What Is Value-at-Risk?
Value-at-risk (VaR) is the risk measure that estimates the maximum potential loss of risk exposure given confidence level and time period. For example, a one-day 99% value-at-risk of $10 million means that 99% of the time the potential loss over a one-day period is expected to be less than or equal to $10 million.
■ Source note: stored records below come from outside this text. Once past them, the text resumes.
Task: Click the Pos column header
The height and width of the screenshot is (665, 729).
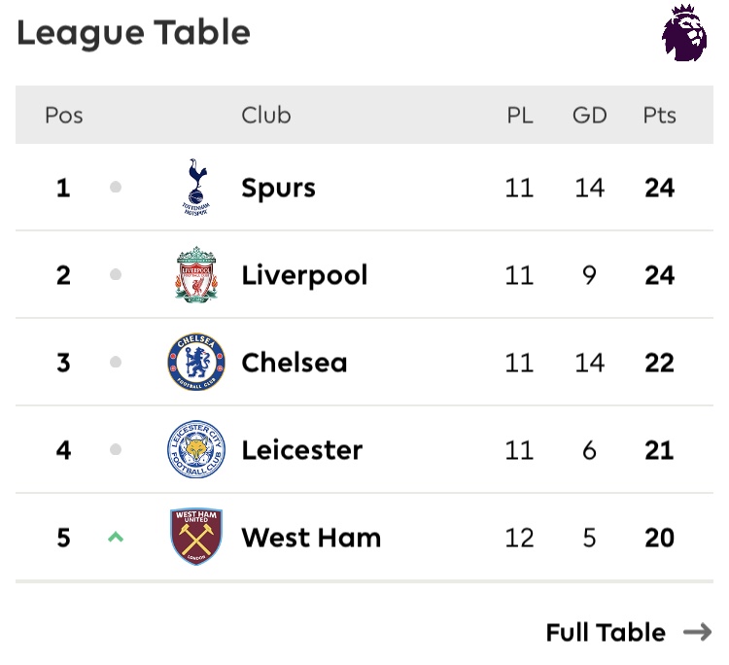Action: tap(64, 115)
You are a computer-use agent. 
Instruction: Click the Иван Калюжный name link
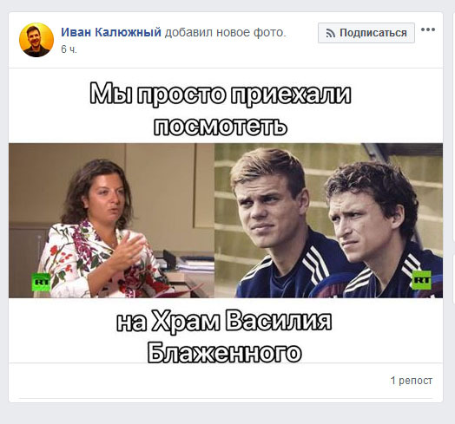(111, 32)
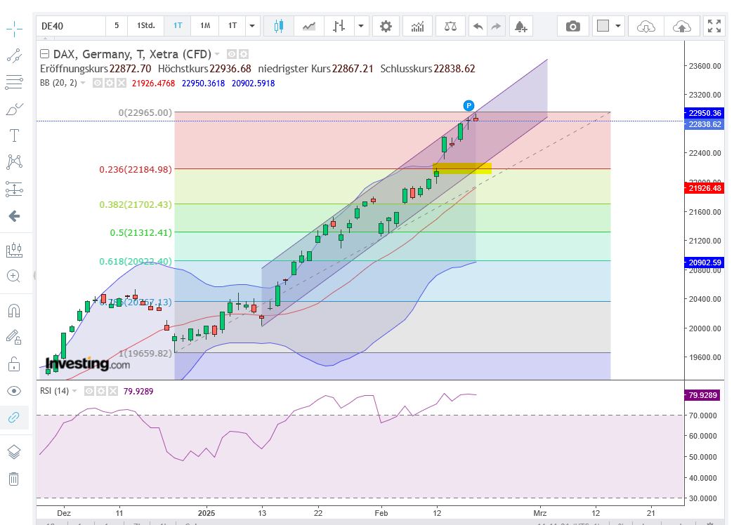Toggle drawing visibility with the eye icon

click(14, 390)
In other words, there is 1% chance that the potential loss over a one-day period will be greater than $10 million.
Value-at-risk is popularly used not only in risk reporting, but also in multiple phases of the risk management life cycle, including:
- Setting risk limits and risk budgets
- Computing regulatory capital requirements (e.g., Basel III, Solvency II)
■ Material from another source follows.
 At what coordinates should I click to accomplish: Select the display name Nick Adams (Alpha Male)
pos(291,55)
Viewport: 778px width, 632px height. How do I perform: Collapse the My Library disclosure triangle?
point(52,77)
- Backtesting value-at-risk models
- Calculating conditional value-at-risk, stress testing, and sensitivity analysis
Depending on the asset classes and types of risk exposure, risk managers employ various mathematical techniques to calculate value-at-risk, including:
- Monte Carlo simulation
- Copula-based portfolio simulation
- Pricing and valuation of financial derivatives
- Econometrics models (e.g., interest rate models and GARCH models)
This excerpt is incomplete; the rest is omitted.